*** TASK DATA ***
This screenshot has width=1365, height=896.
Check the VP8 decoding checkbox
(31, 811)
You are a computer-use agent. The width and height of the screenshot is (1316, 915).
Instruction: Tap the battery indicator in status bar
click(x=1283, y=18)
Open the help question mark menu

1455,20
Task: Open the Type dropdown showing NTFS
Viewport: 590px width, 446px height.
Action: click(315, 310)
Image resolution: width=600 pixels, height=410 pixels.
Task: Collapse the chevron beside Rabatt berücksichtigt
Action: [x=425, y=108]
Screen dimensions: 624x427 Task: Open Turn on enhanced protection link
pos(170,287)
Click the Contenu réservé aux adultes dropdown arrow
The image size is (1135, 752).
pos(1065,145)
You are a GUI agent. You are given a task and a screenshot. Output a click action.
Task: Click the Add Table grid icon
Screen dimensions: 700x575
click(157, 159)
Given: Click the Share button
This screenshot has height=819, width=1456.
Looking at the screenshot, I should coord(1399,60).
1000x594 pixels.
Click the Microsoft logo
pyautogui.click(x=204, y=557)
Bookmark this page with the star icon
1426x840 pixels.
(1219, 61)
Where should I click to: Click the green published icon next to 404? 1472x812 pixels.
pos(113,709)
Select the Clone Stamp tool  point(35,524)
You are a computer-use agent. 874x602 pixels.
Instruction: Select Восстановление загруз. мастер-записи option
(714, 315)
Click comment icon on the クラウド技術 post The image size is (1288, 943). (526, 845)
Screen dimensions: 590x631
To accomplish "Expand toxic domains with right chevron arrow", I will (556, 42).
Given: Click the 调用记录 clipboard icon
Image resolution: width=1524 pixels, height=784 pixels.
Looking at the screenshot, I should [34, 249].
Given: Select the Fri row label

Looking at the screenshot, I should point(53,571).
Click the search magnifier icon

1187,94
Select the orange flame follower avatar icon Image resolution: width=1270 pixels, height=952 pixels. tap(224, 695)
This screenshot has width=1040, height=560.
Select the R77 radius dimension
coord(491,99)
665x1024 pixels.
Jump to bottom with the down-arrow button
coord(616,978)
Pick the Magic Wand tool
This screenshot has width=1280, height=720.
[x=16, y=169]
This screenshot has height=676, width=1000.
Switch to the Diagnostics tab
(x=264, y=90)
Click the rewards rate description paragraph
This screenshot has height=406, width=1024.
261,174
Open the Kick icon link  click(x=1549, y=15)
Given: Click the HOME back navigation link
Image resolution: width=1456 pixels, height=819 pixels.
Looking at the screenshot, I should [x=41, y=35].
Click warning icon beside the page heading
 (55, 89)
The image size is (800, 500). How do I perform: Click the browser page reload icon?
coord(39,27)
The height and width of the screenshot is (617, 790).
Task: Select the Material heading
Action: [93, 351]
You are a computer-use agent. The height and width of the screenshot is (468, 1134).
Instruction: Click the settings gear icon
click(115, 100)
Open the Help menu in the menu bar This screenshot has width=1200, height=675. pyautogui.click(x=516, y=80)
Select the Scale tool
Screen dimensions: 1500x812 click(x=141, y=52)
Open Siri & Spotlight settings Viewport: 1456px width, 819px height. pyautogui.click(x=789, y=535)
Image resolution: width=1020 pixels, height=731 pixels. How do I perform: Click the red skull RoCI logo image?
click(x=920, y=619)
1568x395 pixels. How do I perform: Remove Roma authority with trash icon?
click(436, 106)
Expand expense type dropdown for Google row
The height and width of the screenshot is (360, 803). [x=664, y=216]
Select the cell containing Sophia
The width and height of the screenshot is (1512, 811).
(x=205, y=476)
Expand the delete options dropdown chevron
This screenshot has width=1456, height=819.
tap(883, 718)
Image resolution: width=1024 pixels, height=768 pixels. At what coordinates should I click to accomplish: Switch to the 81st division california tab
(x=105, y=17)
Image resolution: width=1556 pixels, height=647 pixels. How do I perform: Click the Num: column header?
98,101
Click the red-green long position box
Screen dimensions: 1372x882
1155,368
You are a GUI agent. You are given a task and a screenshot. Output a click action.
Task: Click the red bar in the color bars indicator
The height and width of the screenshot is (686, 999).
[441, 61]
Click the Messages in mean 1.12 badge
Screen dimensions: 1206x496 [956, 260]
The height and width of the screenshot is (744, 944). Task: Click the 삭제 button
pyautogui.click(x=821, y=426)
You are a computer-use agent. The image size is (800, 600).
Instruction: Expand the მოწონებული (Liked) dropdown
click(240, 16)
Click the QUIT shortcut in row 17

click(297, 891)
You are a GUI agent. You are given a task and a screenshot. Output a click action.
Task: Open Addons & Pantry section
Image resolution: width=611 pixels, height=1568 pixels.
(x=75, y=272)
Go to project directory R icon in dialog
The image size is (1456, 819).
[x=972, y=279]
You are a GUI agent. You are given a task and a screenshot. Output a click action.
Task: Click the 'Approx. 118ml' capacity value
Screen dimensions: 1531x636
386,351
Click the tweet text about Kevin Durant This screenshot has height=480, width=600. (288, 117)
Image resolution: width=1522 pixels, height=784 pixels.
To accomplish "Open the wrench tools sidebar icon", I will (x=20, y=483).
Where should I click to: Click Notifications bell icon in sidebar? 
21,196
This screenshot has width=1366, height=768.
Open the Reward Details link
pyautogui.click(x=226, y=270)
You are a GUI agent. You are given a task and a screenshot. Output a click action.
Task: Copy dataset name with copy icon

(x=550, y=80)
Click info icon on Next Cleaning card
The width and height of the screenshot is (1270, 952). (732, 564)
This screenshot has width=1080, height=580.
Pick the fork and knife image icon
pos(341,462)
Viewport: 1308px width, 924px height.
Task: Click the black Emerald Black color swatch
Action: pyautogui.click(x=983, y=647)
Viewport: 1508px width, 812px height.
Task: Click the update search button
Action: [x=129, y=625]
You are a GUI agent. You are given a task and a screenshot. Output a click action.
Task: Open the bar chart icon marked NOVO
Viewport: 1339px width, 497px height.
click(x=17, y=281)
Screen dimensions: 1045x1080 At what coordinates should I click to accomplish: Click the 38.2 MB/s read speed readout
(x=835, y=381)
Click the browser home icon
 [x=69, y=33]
***
Show every line from the items above that contains the word "Instruction", copied in full. Case counts.

Instruction: Tap the battery indicator in status bar
Instruction: Select Восстановление загруз. мастер-записи option
Instruction: Click the settings gear icon
Instruction: Expand the მოწონებული (Liked) dropdown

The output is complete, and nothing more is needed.